• [Problem statement]: Retype the data that follows exactly. No pictures belong in the copy.

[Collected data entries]
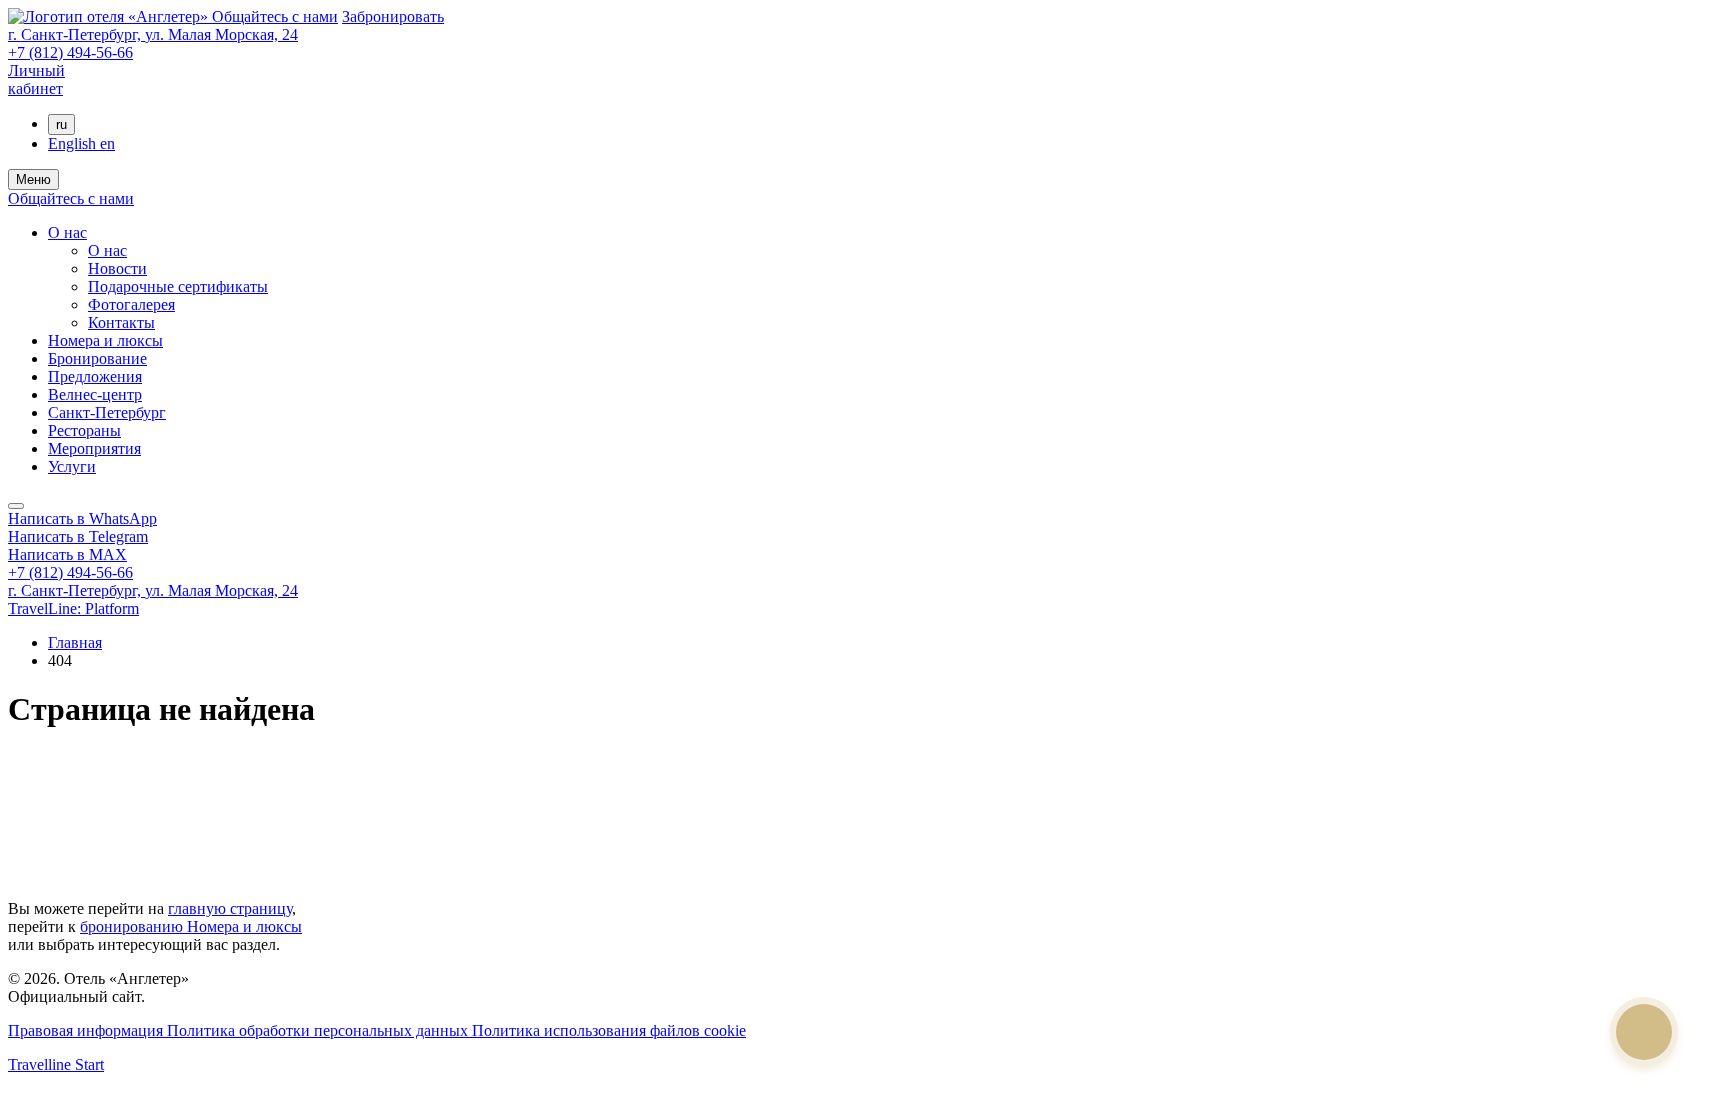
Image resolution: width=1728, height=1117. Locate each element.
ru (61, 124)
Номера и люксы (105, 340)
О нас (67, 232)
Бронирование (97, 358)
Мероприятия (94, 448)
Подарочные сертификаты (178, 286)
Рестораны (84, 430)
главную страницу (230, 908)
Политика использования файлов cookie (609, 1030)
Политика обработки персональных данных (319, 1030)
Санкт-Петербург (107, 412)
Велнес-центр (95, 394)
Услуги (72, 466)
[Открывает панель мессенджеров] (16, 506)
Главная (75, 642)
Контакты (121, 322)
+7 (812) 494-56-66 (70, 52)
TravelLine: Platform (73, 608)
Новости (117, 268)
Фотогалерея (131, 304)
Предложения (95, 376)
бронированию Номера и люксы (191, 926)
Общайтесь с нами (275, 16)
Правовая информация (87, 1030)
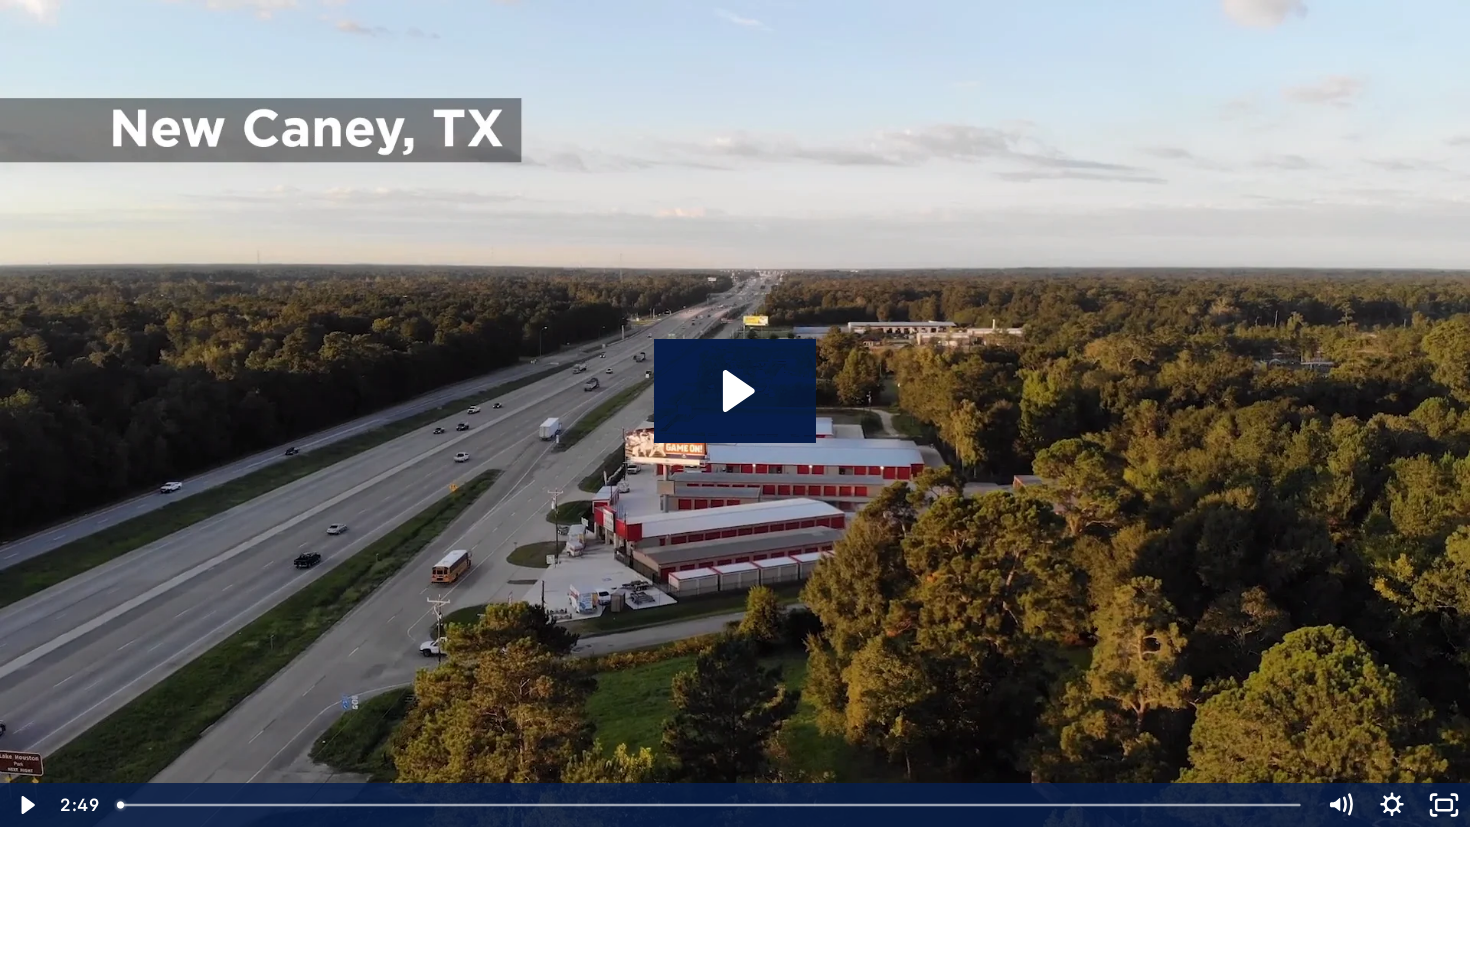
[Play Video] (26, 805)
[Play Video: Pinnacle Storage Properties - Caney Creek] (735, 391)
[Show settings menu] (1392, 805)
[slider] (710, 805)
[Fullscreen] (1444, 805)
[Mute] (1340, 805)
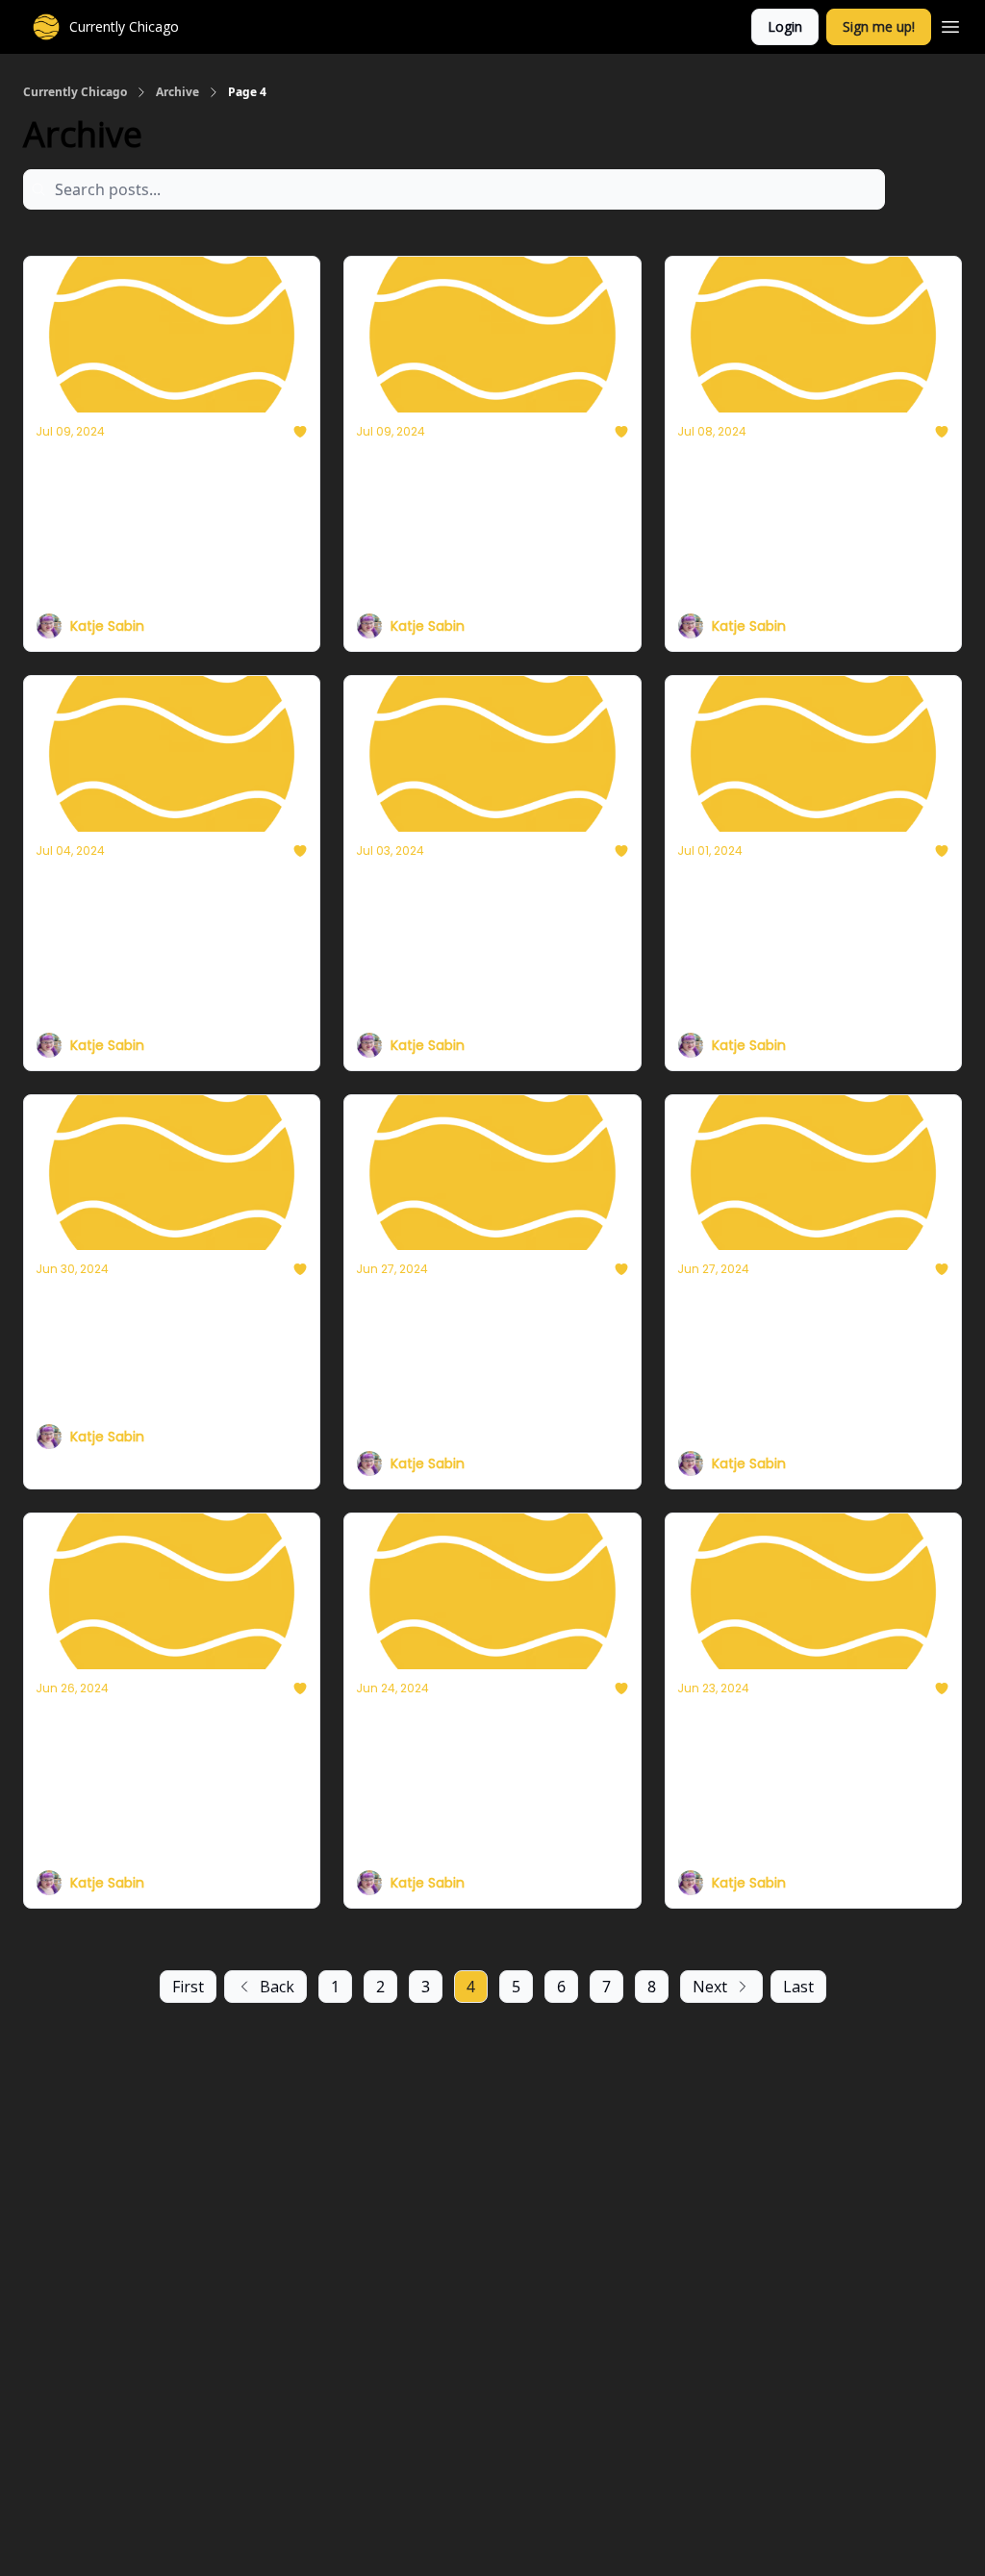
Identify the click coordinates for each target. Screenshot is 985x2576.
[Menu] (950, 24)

• [Written answer]:
Image resolution: width=1728, height=1117. Locate each element.
ru (61, 124)
Номера и люксы (105, 340)
О нас (67, 232)
Бронирование (97, 358)
Мероприятия (94, 448)
Подарочные сертификаты (178, 286)
Рестораны (84, 430)
главную страницу (230, 908)
Политика использования файлов cookie (609, 1030)
Политика обработки персональных данных (319, 1030)
Санкт-Петербург (107, 412)
Велнес-центр (95, 394)
Услуги (72, 466)
[Открывает панель мессенджеров] (16, 506)
Главная (75, 642)
Контакты (121, 322)
+7 (812) 494-56-66 (70, 52)
TravelLine: Platform (73, 608)
Новости (117, 268)
Фотогалерея (131, 304)
Предложения (95, 376)
бронированию Номера и люксы (191, 926)
Общайтесь с нами (275, 16)
Правовая информация (87, 1030)
[Play Video] (26, 805)
[Play Video: Pinnacle Storage Properties - Caney Creek] (735, 391)
[Show settings menu] (1392, 805)
[slider] (710, 805)
[Fullscreen] (1444, 805)
[Mute] (1340, 805)
Identify the click coordinates for each target. Screenshot is 985x2576.
[Menu] (950, 24)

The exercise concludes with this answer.